Estar à frente

As pessoas que estão à frente de uma bicha, por razões fisica e temporalmente legítimas, deveriam ter o direito de dizer que estão à frente de uma bicha porque merecem, sem terem de invocar favores ou justificações.

Em Portugal estar à frente de uma bicha não dá direito a ser atendido antes dos que estão atrás de nós: aqueles que chegaram mais tarde ou que se demoraram mais. Não. Só dá direito a emitir autorizações obrigatórias a quem queira passar à nossa frente.

Eu tenho um cesto com seis artigos. Toda a gente com 3 ou menos artigos passa a achar-se no direito de me ultrapassar, só porque compraram menos coisas. E se eu tivesse 60 ou 600 artigos? Nesse caso toda a gente passaria à minha frente, apesar de eu ser (segundo uma concepção há muito esquecida) o melhor freguês.

Um tem um litro de vinho. Outra tem só um pão. Apelam à minha inesgotável culpabilidade. É como se dissessem: "eu sou um alcóolico pobre" ou "um pobre que só tem dinheiro para comprar pão".

Tudo isso eu aceito. Orgulho-me de deixar sempre passar quem pede.

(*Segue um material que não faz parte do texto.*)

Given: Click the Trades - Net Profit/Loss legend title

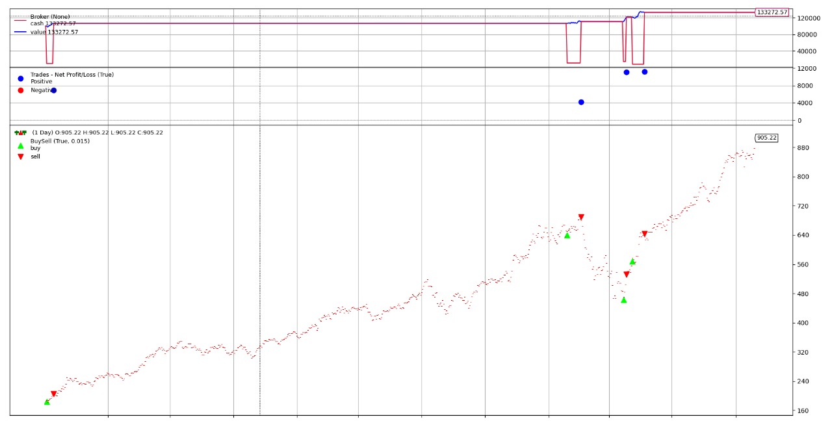Looking at the screenshot, I should pyautogui.click(x=72, y=75).
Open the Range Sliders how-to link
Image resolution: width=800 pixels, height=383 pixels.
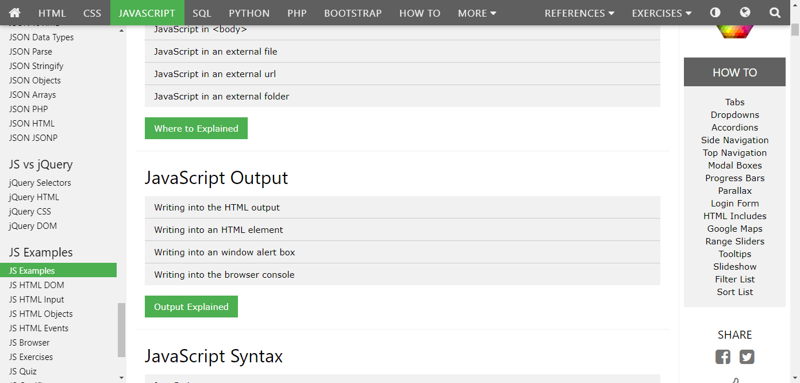(x=734, y=241)
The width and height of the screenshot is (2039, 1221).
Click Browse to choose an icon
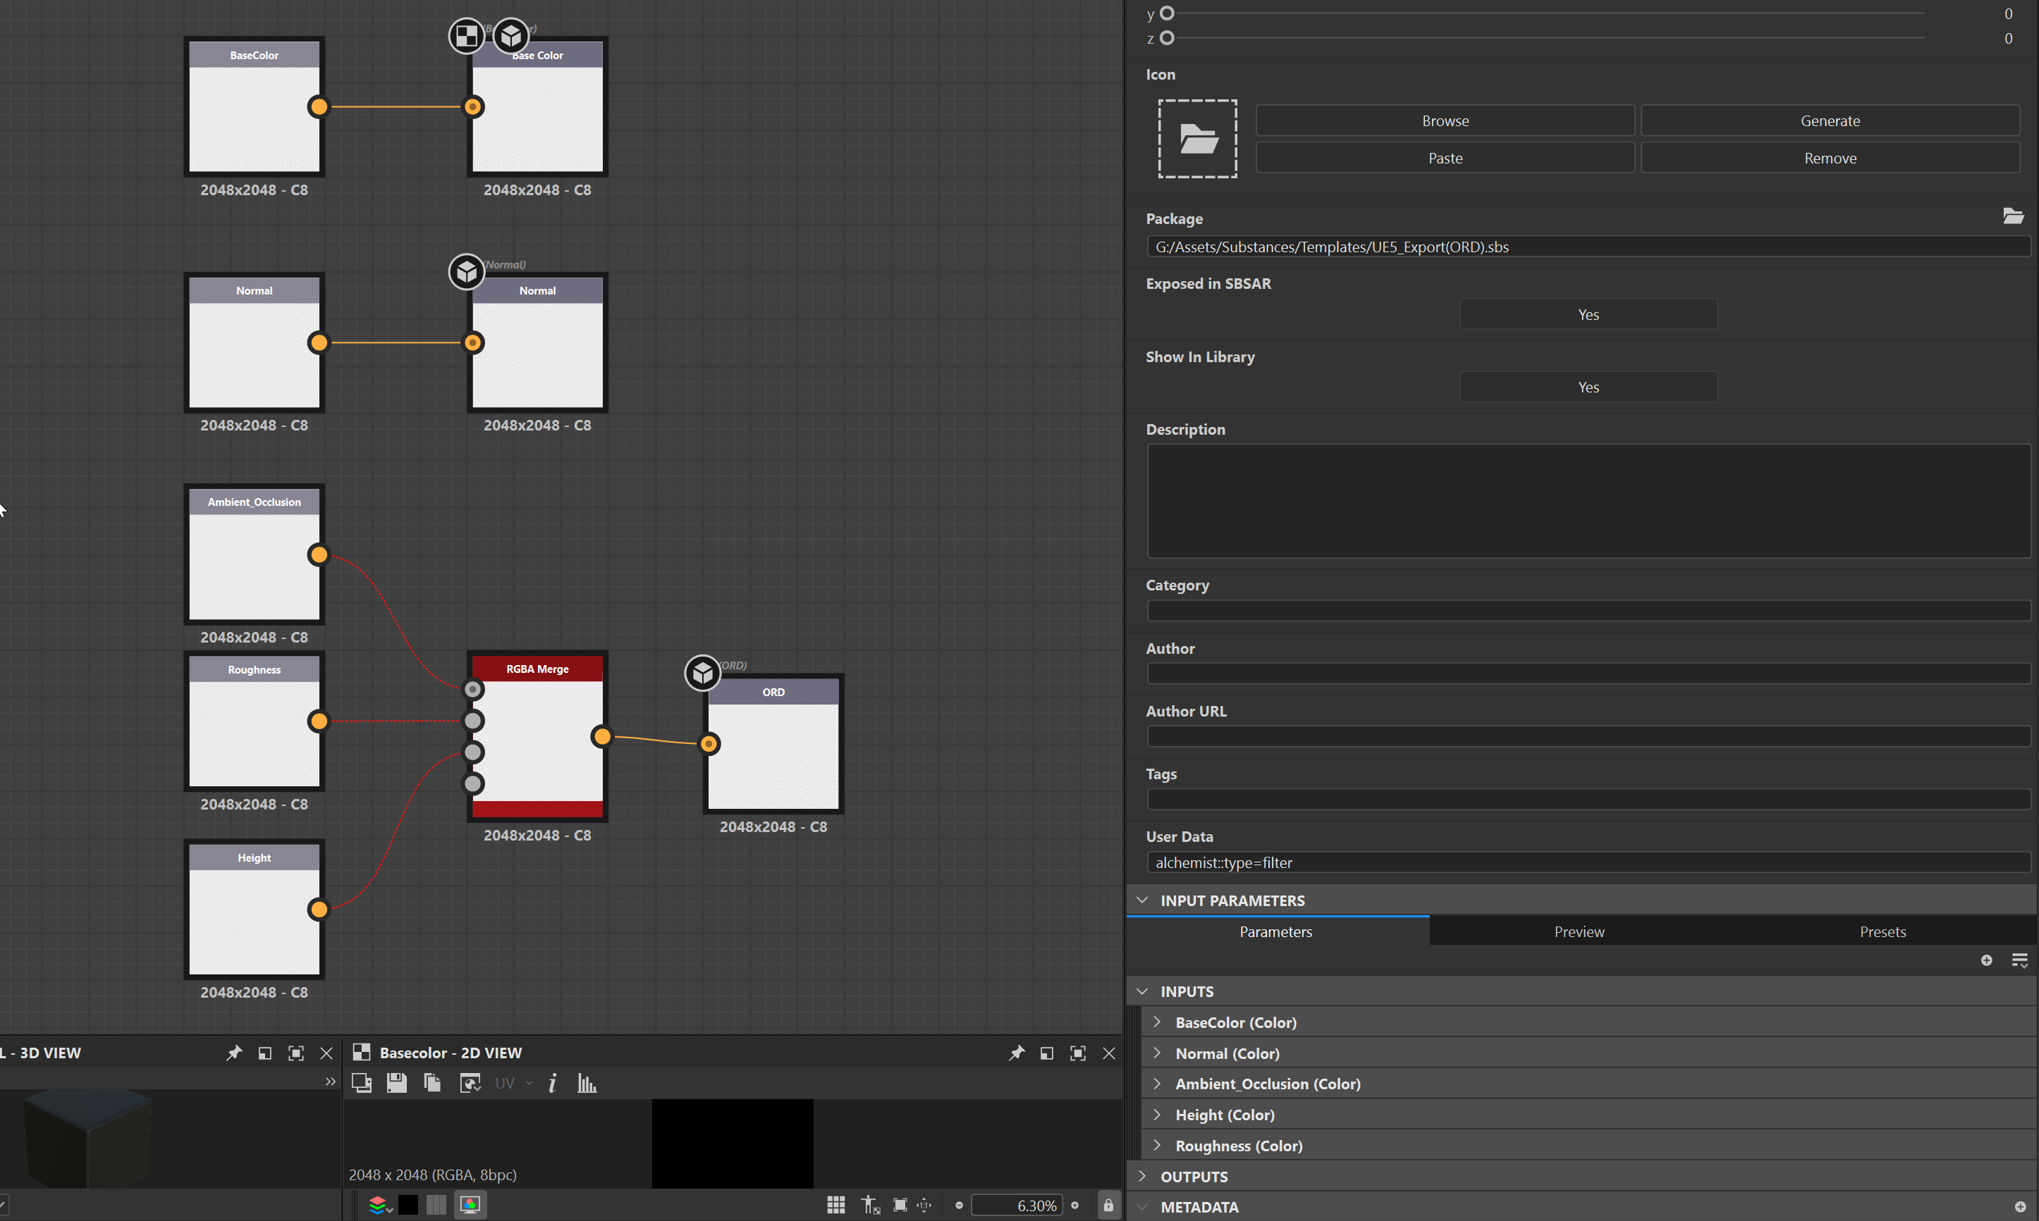pyautogui.click(x=1445, y=120)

Isto apesar de saber que, na cultura portuguesa, não há uma única resposta à pergunta "Não se importa que eu...?". Nunca completam a pergunta com as palavras escandalosas que subentidamente se seguem que são: "que eu passe à sua frente?".

Em Portugal e em português se formos cavalheiros de uma certa idade e educação não podemos responder que "por acaso, importo-me". É a pergunta ("importa-se?") que é agressiva.

As pessoas que estão à frente de uma bicha, por razões fisica e temporalmente legítimas, deveriam ter o direito de dizer que estão à frente de uma bicha porque merecem, sem terem de invocar favores ou justificações.